**DIRECTIONS:**
• a. The article below on product complexity compares complexity to a 10lb weight. List the things it says you can do with that weight.
• b. Resume the article below on entropy and product simplicity, starting right after its last sentence.

**PASSAGE SHOWN:**
The Law of Entropy: Why You Can’t Actually "Simplify" Your Product
The Executive Summary: Most leadership teams believe simplicity is something you create by removing buttons. It isn’t. Complexity is a physical constant. If you don’t handle it in your System Logic, your Users and Staff will end up paying for it in manual labor and anxiety.
1. The Conservation of Complexity
In physics, the Law of Entropy states that in any closed system, disorder always increases. Software is no different.
Every product has a baseline amount of inherent complexity required to solve a problem. Think of this complexity like a 10lb weight. You can move the weight around, you can hide it under a rug, or you can pick it up yourself—but you cannot make the weight disappear.
In Product Design, we call this the Conservation of Complexity.
When a CEO says, "Make it simpler," what they usually mean is "Hide the mess." But if you hide the mess without fixing the underlying logic, you haven't simplified anything. You’ve just shifted the burden of that mess onto someone else.
2. Where is your Complexity Hiding?
If the complexity isn't being managed by your Architecture, it is being taxed out of your people. There are two primary places this entropy hides:
The User’s Brain (The Cognitive Tax): You "simplified" the UI by removing a status bar. Now, the user doesn't know if their $50,000 transfer worked. Their anxiety spikes. They spend 10 minutes refreshing the page and then 20 minutes on hold with support. You saved a pixel; you lost a customer’s trust.
The Developer’s Calendar (The Operational Tax): You shipped a feature without defining the Error States (the logic). Now, every time a user hits a snag, an engineer has to stop building new features to "investigate the database." Your developers have become Manual APIs—human bridges for broken system logic.

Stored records

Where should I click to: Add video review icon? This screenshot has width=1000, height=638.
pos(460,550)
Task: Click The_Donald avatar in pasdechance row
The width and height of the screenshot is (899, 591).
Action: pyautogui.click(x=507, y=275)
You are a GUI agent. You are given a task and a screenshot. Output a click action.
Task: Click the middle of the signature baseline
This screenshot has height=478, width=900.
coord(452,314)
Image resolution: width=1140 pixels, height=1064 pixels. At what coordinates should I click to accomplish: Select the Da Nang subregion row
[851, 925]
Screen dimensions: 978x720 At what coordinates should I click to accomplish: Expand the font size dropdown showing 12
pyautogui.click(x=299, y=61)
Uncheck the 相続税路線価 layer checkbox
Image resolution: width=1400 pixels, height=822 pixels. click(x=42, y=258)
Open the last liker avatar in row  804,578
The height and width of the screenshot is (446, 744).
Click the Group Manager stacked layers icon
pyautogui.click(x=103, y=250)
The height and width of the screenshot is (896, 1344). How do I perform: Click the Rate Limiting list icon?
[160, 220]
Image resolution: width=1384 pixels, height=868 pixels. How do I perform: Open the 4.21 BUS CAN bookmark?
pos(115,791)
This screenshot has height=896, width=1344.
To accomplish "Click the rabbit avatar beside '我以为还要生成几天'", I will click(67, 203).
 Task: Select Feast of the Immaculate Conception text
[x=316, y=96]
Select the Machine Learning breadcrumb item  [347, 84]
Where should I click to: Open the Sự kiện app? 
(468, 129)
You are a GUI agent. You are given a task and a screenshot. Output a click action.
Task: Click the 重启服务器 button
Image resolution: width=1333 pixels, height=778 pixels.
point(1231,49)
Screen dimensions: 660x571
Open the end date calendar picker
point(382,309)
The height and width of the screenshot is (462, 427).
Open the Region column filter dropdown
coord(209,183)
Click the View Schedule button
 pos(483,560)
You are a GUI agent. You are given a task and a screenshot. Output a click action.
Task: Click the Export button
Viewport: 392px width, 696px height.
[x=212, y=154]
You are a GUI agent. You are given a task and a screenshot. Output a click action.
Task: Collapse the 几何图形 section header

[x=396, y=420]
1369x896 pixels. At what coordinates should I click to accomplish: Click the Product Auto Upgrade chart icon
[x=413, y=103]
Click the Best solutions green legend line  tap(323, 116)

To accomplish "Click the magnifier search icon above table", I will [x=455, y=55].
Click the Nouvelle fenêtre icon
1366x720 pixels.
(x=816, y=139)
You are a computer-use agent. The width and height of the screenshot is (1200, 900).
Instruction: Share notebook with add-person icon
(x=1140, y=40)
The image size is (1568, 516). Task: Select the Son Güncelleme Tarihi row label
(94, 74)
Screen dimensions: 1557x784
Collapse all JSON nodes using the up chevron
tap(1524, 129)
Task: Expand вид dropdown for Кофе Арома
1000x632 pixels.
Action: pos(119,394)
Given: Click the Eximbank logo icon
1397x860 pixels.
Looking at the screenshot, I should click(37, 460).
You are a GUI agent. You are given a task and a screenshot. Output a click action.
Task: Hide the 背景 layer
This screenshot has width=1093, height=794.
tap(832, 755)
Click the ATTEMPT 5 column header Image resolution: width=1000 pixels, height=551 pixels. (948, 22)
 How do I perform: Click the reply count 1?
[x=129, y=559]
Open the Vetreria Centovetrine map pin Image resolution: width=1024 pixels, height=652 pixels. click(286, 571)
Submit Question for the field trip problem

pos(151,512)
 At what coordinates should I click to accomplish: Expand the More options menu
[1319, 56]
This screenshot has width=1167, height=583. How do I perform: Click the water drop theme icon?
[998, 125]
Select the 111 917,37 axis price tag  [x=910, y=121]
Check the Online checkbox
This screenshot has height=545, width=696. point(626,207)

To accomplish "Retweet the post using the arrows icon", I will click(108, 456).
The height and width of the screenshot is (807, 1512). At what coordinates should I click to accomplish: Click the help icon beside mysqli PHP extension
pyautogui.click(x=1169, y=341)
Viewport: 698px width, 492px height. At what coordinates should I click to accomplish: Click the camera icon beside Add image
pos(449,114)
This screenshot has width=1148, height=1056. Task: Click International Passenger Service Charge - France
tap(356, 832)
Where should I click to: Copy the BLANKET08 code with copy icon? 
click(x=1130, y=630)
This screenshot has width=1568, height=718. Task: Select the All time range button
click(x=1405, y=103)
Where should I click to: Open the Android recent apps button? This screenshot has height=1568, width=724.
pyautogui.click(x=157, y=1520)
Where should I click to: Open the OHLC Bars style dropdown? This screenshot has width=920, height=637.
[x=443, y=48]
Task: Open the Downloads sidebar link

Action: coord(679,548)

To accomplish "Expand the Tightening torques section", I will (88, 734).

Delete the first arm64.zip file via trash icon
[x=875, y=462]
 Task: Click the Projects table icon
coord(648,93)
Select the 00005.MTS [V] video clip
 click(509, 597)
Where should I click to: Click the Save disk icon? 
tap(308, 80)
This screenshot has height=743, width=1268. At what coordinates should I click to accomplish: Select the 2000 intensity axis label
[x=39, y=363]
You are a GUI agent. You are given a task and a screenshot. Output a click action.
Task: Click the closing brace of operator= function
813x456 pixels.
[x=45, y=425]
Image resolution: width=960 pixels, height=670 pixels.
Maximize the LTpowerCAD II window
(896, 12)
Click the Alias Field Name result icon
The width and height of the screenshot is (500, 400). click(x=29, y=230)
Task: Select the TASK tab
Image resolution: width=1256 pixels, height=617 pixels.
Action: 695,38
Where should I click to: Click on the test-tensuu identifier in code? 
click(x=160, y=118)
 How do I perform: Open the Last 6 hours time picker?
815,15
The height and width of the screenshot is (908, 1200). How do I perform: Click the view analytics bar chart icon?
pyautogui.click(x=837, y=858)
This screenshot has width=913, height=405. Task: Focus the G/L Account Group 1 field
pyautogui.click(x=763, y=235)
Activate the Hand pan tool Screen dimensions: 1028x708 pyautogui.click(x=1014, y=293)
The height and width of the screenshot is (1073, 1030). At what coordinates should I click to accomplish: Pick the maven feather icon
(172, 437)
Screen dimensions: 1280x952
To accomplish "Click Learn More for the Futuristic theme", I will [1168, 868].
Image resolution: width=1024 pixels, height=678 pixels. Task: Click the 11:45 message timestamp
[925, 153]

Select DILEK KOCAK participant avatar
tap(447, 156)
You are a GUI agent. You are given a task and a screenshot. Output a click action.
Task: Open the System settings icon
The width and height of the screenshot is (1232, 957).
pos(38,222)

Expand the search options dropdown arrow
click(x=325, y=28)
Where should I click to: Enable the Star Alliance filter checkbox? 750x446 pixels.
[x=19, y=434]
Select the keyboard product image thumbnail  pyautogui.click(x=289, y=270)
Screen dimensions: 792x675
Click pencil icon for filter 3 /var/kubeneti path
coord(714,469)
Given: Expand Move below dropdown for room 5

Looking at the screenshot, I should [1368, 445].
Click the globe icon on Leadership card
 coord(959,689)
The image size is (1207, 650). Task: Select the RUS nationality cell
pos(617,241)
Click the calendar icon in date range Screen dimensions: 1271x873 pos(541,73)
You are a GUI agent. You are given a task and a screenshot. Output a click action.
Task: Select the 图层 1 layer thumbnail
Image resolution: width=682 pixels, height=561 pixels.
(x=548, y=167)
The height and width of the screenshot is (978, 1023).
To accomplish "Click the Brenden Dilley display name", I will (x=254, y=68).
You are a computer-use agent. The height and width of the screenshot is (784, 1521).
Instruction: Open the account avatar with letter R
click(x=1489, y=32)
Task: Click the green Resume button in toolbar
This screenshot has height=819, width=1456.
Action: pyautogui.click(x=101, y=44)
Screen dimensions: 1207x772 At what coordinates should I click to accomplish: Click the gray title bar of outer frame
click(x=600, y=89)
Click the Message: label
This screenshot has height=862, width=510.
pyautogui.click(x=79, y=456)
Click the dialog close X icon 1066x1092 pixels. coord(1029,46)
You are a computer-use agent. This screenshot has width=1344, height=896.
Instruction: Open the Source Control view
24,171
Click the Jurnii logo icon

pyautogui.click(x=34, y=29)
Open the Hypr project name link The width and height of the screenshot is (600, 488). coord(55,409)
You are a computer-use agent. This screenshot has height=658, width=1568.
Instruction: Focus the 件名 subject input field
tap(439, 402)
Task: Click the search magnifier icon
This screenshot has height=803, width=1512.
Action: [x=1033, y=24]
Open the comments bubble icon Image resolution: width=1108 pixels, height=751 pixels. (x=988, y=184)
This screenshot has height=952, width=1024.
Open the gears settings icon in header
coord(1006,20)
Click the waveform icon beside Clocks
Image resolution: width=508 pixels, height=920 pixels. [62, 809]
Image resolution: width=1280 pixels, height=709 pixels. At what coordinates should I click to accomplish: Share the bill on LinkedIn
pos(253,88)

**TASK RESULTS:**
• a.
- Move the weight around
- Hide it under a rug
- Pick it up yourself

• b.
3. The Solution: Integration UX
The goal of a Senior Systems Practitioner is not to delete complexity, but to transfer it to the machine.
We use a framework called Integration UX.
Most design stops at the Interface (how it looks). Integration UX starts at the Handshake (how the data moves). By building Logic Gates and Axiomatic Protocols into the foundation of the product, we force the software to absorb the entropy.
Interface Design: Let’s make this button blue and hide the advanced settings.
Integration UX: Let’s write the logic so the system predicts the user’s next three errors and prevents them from happening in the first place.
4. Moving the Invoice
When you invest in System Logic, you are paying the Complexity Tax upfront. It’s expensive and it takes discipline. But it’s a one-time payment.
When you ignore the logic and focus only on the Fidelity (the screens), you are choosing to pay that tax every single day in the form of support tickets, R&D waste, and team burnout.
The Diagnostic Question for CEOs: Look at your last three product launches. Did they feel "simple" to build, or are you still paying for them in "manual fixes" six months later?
If you are still paying, your entropy is unmanaged.